Consigne> Poursuivez le texte sur l'éco-conception et le cadre réglementaire européen à partir de sa dernière phrase.

Texte de départ>
********

Enfin, sur le plan stratégique, la réduction de l’empreinte carbone demeure faiblement priorisée dans les feuilles de route de nombreuses entreprises. 

Pourtant, des acteurs pionniers prouvent que cette transition est possible. En voici quelques exemples :  

  • Leclerc Drive a lancé l’initiative Carbon’Info, un indicateur d’impact carbone sur plus de 6000 produits de ses marques distributeur, et investit dans des carburants alternatifs comme le HVO100 pour sa flotte logistique. 
  • NW Group, acteur de l’énergie, intègre l’éco-conception dans ses infrastructures de recharge électrique, en optimisant les matériaux et la durée de vie des équipements. 
  • Meero, plateforme de production visuelle, a revu la conception de ses outils numériques pour réduire leur empreinte (optimisation des serveurs, sobriété des interfaces, etc.). 

Ces exemples montrent que l’alignement entre performance économique et responsabilité environnementale n’est pas une utopie, mais un choix d’innovation durable. 

Des limites macro liées au cadre réglementaire européen 

À ces freins internes s’ajoutent des limites macro, cette fois liées au cadre réglementaire européen. Par exemple, le règlement ESPR (Eco-design for Sustainable Products Regulation), actuellement en cours de discussion au sein de l’Union européenne, vise à encadrer la conception des produits en intégrant des exigences de durabilité, de réparabilité et de mise à jour logicielle. En théorie, ce texte pourrait constituer un levier fort pour généraliser les initiatives d’éco-conception, y compris dans le domaine des équipements informatiques professionnels.

********

Lignes fournies>
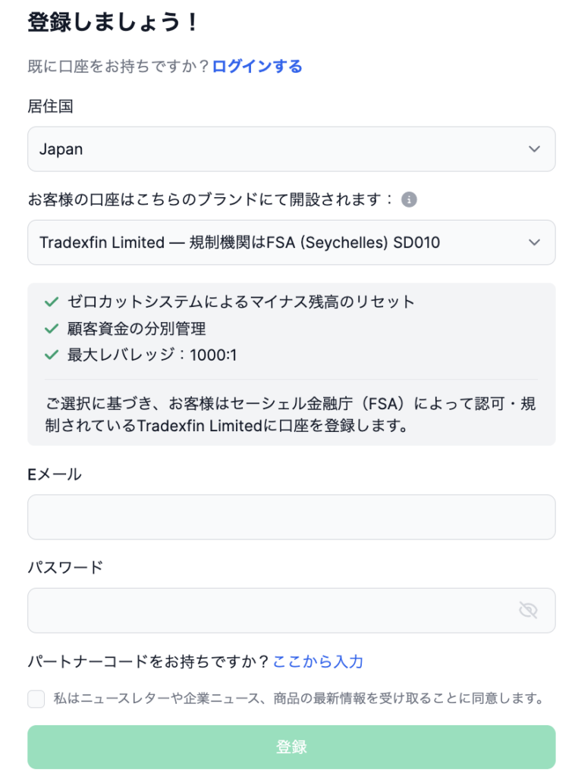Click the newsletter agreement text

(x=299, y=699)
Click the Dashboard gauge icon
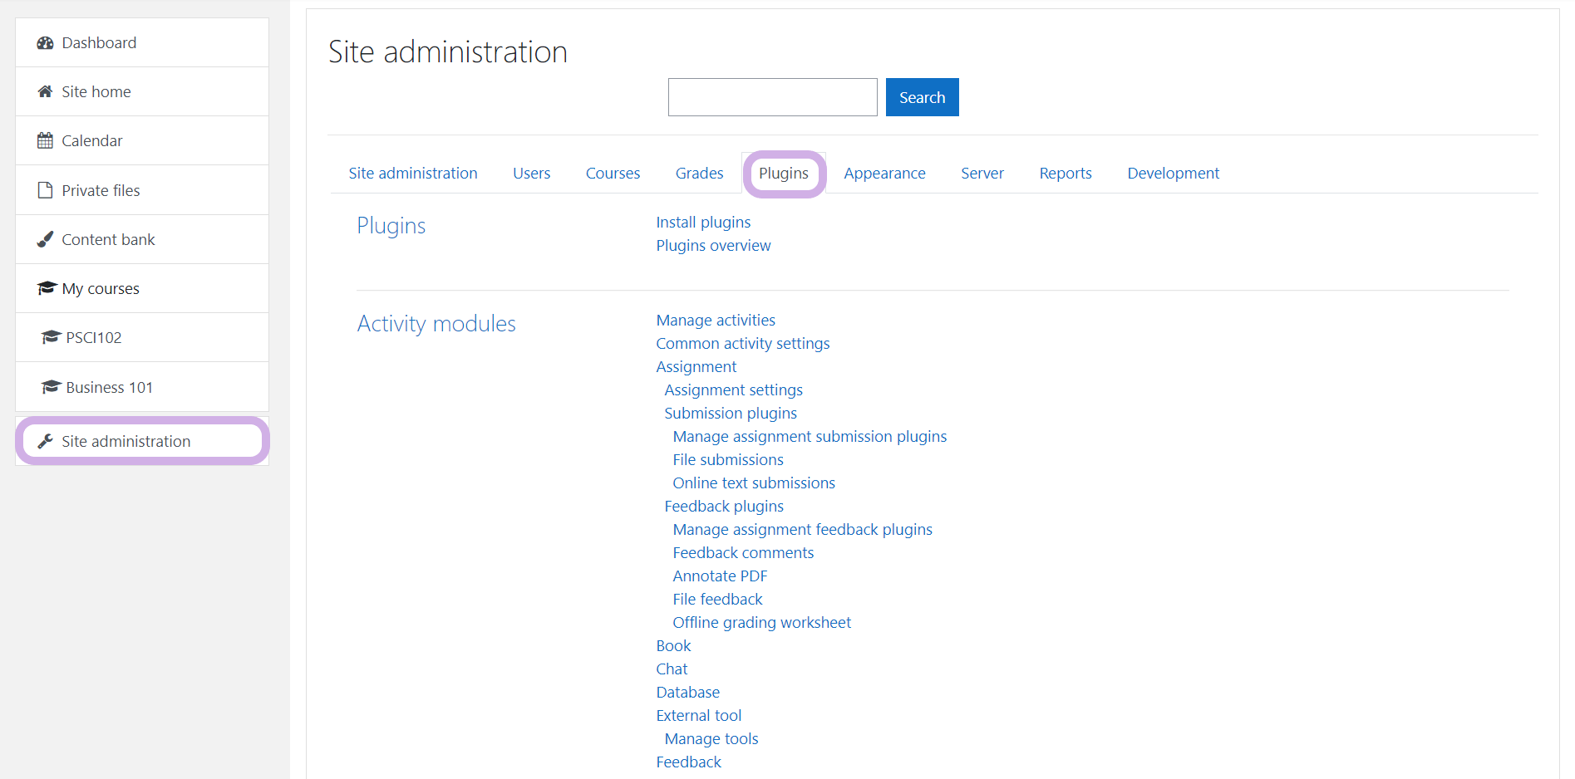 pyautogui.click(x=45, y=43)
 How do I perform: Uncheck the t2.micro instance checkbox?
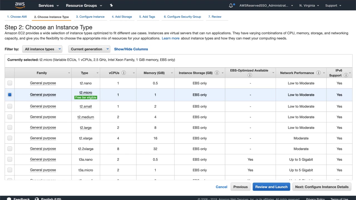click(10, 95)
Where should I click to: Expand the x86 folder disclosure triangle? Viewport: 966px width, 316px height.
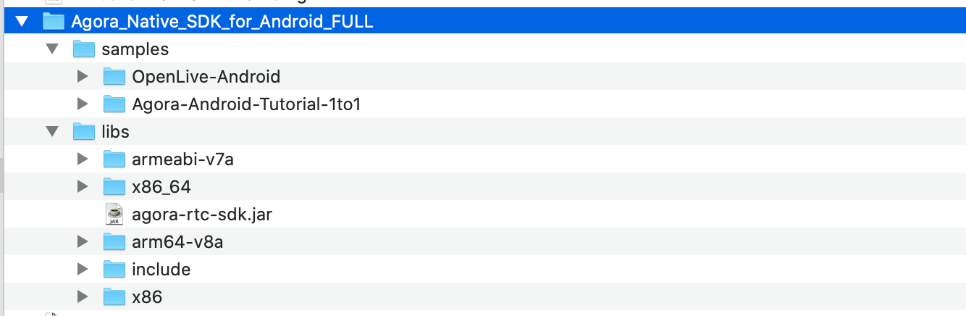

********

Résultat final>
Mais dans les faits, plusieurs éléments viennent ralentir son efficacité. D’une part, la pression exercée par certains lobbies industriels tend à affaiblir les ambitions initiales du texte. D’autre part, les standards proposés sont jugés peu ambitieux par plusieurs ONG engagées sur ces sujets, telles que HOP (Halte à l’Obsolescence Programmée) ou ECOS (Environmental Coalition on Standards). Enfin, certaines obligations structurantes demeurent absentes, notamment en matière de mise à jour logicielle, de transparence des impacts ou de compatibilité des composants. 

Le tableau ci-dessous permet de comparer les divergences d’exigences sur différents critères. Il compare les préconisations de la Commission Européenne aux recommandations faites par HOP. 

Critère  Commission européenne  Recommandation HOP 
Disponibilité des pièces  7 ans  10 ans 
Mises à jour logicielles  Non définie  10 ans 
Prix dans le Repair Score  Non intégré  Intégré 
Sérialisation des composants  Non  Interdiction 

*HOP (Halte à l’Obsolescence Programmée) est une association française qui lutte contre l’obsolescence programmée des produits électroniques et encourage la réparabilité, la durabilité, et le recyclage des équipements. Elle sensibilise le public et milite pour des législations plus strictes en matière de durabilité des produits. 

*Sérialisation: La sérialisation des composants consiste à associer une pièce à un appareil via un identifiant unique, ce qui peut empêcher son remplacement par une pièce équivalente. HOP recommande son interdiction car cela limite la réparabilité et favorise l’obsolescence programmée. 

Et la France dans tout ça? 

La France fait figure de pionnière sur ces sujets grâce à la loi AGEC (Anti-Gaspillage pour une Économie Circulaire), adoptée en 2020. Cette loi vise à encourager la réparation, le réemploi et la réduction des déchets, en agissant dès la conception des produits.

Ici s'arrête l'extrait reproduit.